Quelles sont vos principales revendications ?
Délégué 3 : il y a trois axes essentiels : l’hébergement, la santé et la scolarisation. Aucun de nous n’est scolarisé, on a passé nos tests au Casnav1 et on n’a pas encore de retours.
Est-ce que vous pouvez nous parler de l’accueil et de l’entretien d’évaluation réalisé par l’ASE (l’aide sociale à l’enfance) ?
Délégué 1 : lorsque l’on se présente au conseil départemental pour passer les évaluations, nos droits ne sont déjà pas respectés. Ils devraient nous indiquer nos droits, les démarches à effectuer et aussi ce que l’on ne doit pas faire, avoir en tête la présomption de minorité… Ils ne le font jamais. On raconte nos histoires, les cauchemars vécus… mais ceux qui nous reçoivent n’ont aucune empathie. Ils sont juste là pour trouver une erreur dans nos propos et justifier leur rejet de reconnaissance de minorité.
Au niveau de l’hébergement, on est hébergés chez B&B Hôtel. Les éducateurs passent la nuit, ouvrent les portes sans frapper et vérifient si tu es là : aucun respect de la vie privée, aucune intimité. Par contre, ils ne mettent pas en place de suivi médical, psycho, administratif. Ils te donnent une liste d’associations à contacter et c’est tout !
Trois jours après ils te disent « prends tes affaires », tu dois aller au Caps2. Ils te disent « appelez le 115 », demandez une mise à l’abri. En fait, ils veulent nous disperser, nous diviser, nous invisibiliser !
Conformément aux règles, est-ce que l’ASE propose un interprète aux non francophones ?
Délégué 3 : pour moi, ils m’ont convoqué à midi et je suis passé à 14 heures. Ils m’ont dit : « l’interprète va vous traduire » et c’est tout. L’entretien dure 1 heures 30. Ils te reposent tout le temps les mêmes questions sur ta vie dans ton pays d’origine, les relations avec ta famille, reviennent sur les dates pour te pousser à dire une erreur et à justifier leur refus.
Délégué 2 : ils essaient de déterminer ta minorité en fonction de ta vie avant au pays. Ils trouvent toujours quelque chose : ta posture n’est pas celle d’un enfant ; tu es habillé proprement ou tu t’exprimes trop bien en français, c’est louche ! Les éducateurs rapportent : « Il fait son lit, range sa chambre, étrange pour un enfant de 16 ans. »
Délégué 1 : à Rouen, sur mon groupe de 17, seulement 3 ont été reconnus mineurs. Les autres passent par les recours, les tests osseux. Mais ceux qui sont reconnus après de longs mois ont alors 17 ans et 4 mois, ou 17 ans et 6 mois. Trop tard pour la plupart des accompagnements. Ils reçoivent du pain, des yaourts mais n’ont pas accès à la scolarisation.

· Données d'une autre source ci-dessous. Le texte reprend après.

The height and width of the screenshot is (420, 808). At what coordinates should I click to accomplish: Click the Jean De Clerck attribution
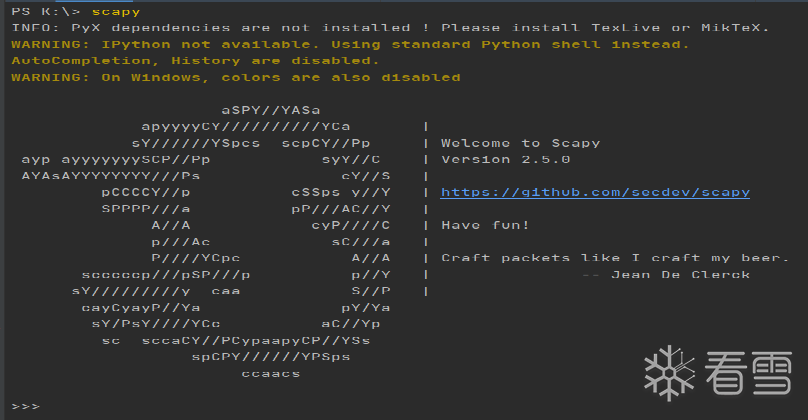point(680,274)
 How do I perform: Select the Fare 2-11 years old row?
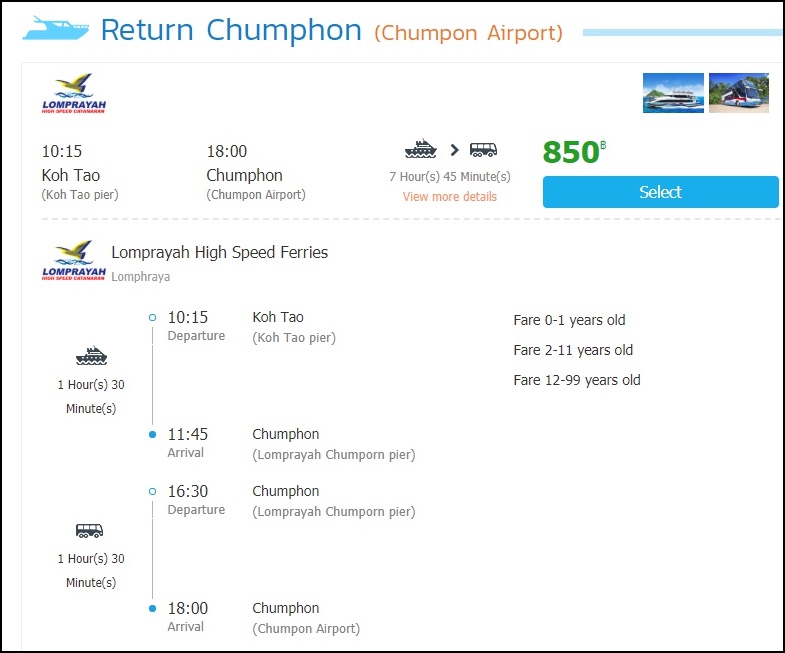573,350
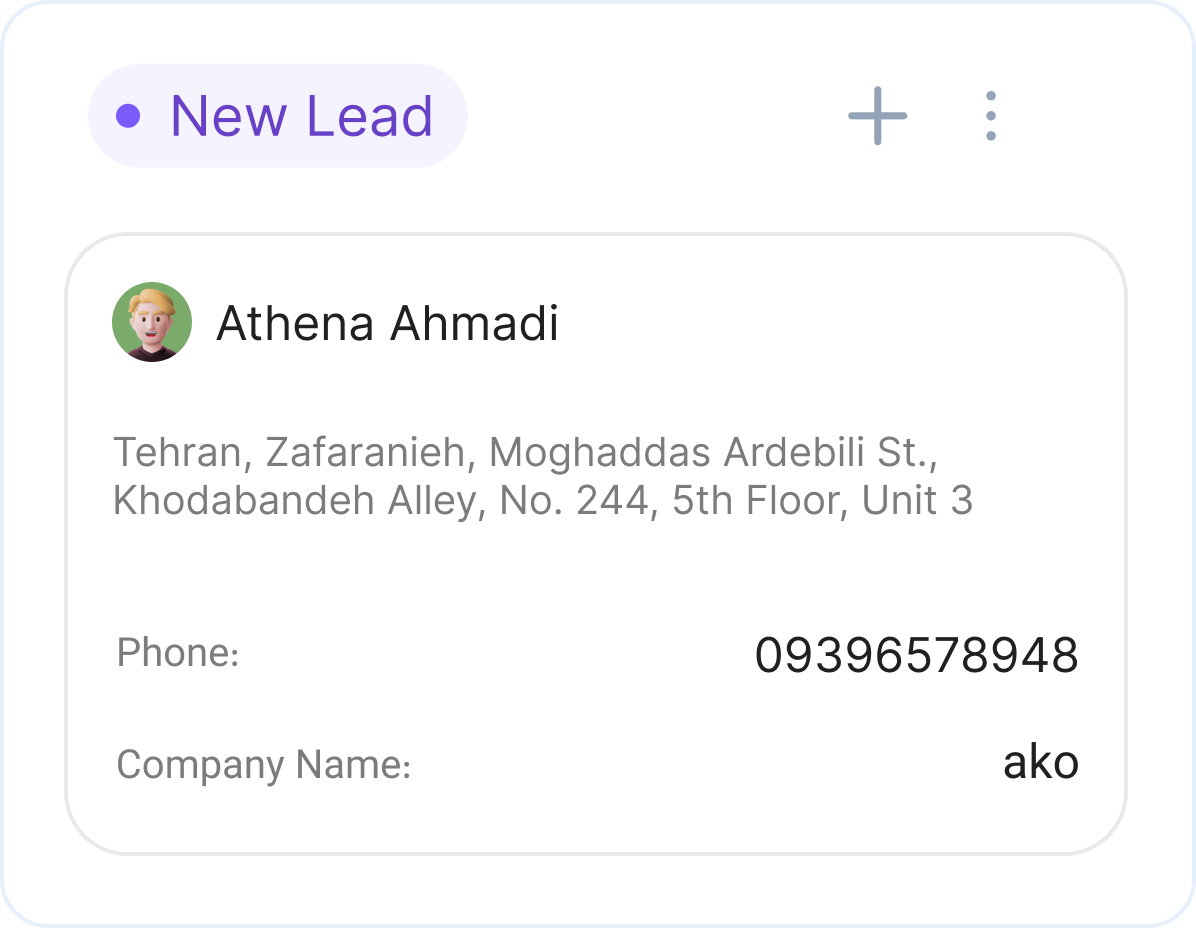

On a constaté que l’ASE est beaucoup plus dure avec les jeunes de l’Afrique subsaharienne.
En plus, l’ASE remplit très mal les demandes de titres de séjour. Ils n’aident pas, ne soutiennent pas les jeunes dans leurs démarches.
Cécile :Vous vous inscrivez dans le cadre de la journée internationale contre le racisme et le fascisme du 22 mars ?
Délégué 1 : oui, nous faisons beaucoup de diffusions unitaires de tracts pour appeler à la manifestation du 22 mars. On reçoit un bon accueil. Nous serons présents au concert organisé par RESF le 20 mars et nous ferons une prise de parole. Nous espérons être nombreux à la manifestation du 22 mars, c’est important et on sera en tête de manifestation avec une banderole offerte par des organisations.
Lien vers la page Instagram du collectif : https://www.instagram.com/collectif_de_rouen
1 Le Casnav est le dispositif de l’Éducation nationale chargé d’évaluer et d’orienter les élèves allophones qui arrivent sur le territoire français.
2 Le Caps est un dispositif associatif local d’aide d’urgence pour les personnes sans logement ni revenu.